鈴木:最近はインターネットなどで当たりをつけたりされていると思うんですが、それでも出てこない場合は、お近くの図書館のレファレンスは頼れる手だてだと思います。多くの図書館では登場人物やキーワード等から本を探すためのレファレンスツールをお持ちです。図書館員さんなら、そういったものからも引いてくださると思います。
護得久:大人が子ども時代に読んだ本を探す場合に難しいのは、その人の中で時間をかけて膨らんだものがあることです。だから、もしかしたらストーリーはそうじゃなかったかもしれない、自身の記憶が変わってしまっているかもしれないということも頭の隅に置いて探してみるといいと思います。
鈴木:当館の児童室では、子どもが本のどこを見ているかを日常的に体感することがあります。「まえによんだチキチキブンブンの本が読みたい」って言われた時に『チキチキバンバン』(あすなろ書房)を持っていくと、「もっと小さい本だった」って。結果、『ティッキ・ピッキ・ブン・ブン』(東京子ども図書館)でした(笑)。
子どもの覚え方は多様
ある電車好きの男の子が『いたずらきかんしゃ ちゅうちゅう』(福音館書店)を、『いずらきかんちゃ だいじょうぶ』の本がないかと聞いてきました。きっとその子は、絵本を読みながら「ちゅうちゅう、どこに行くの? 大丈夫?」って思いながら読んだんでしょう。子どもの覚え方は、本当に多様なんです。
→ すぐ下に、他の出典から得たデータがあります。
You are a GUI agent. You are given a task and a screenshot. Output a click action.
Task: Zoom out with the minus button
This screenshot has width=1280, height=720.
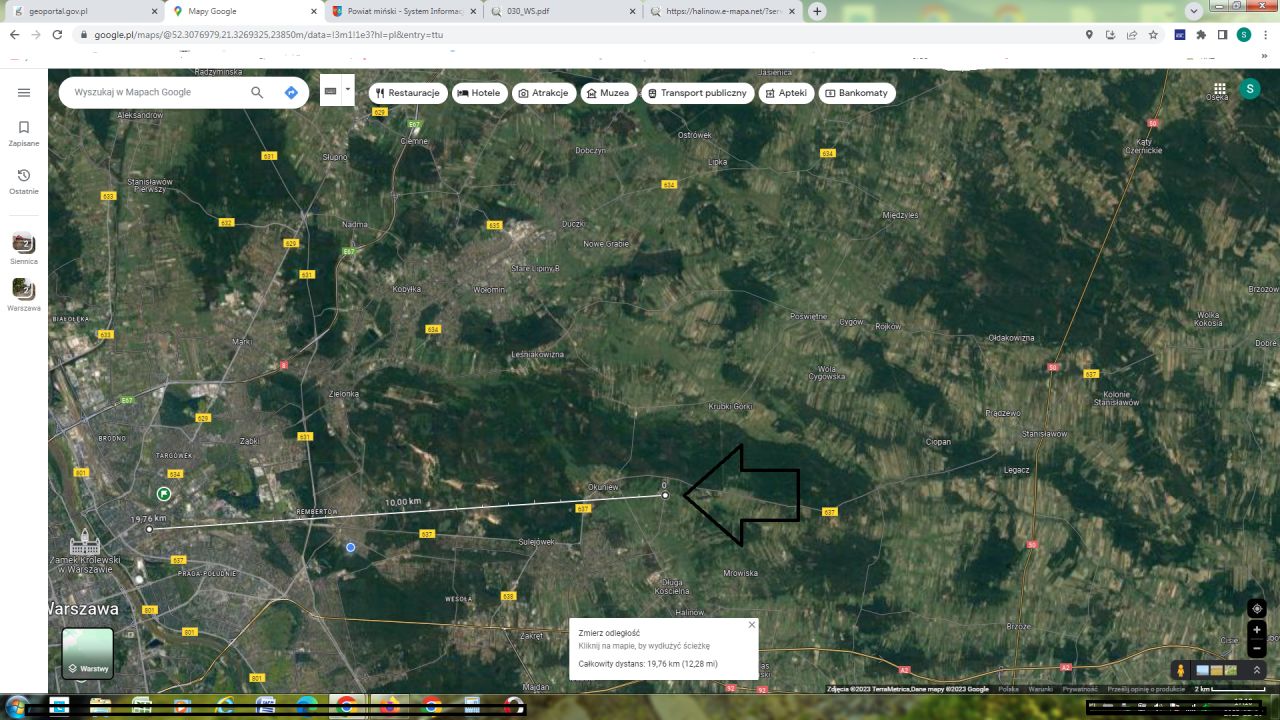[x=1257, y=649]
護得久:以前、この図書館で一緒に絵本を楽しんだ子が、「6匹のクマさんが出てくる絵本をもう一度読みたい」と。さらに聞いていくと、しましまの服を着ている人がいる大きな本だ、という。実は『ウォーリーをさがせ!』(フレーベル館)だったんですが、「6匹のクマ」が主人公だと思ってしまうと、なかなかたどりつけないんですよね。あの日に読んでもらった本ということであれば、私がいればすぐに「このまえ読んだ『ウォーリーをさがせ!』だよね」となるんですが、その時はたまたま別の図書館員が対応したんですよね。
鈴木:誰といつ読んだか、ということも大きなヒントになると思います。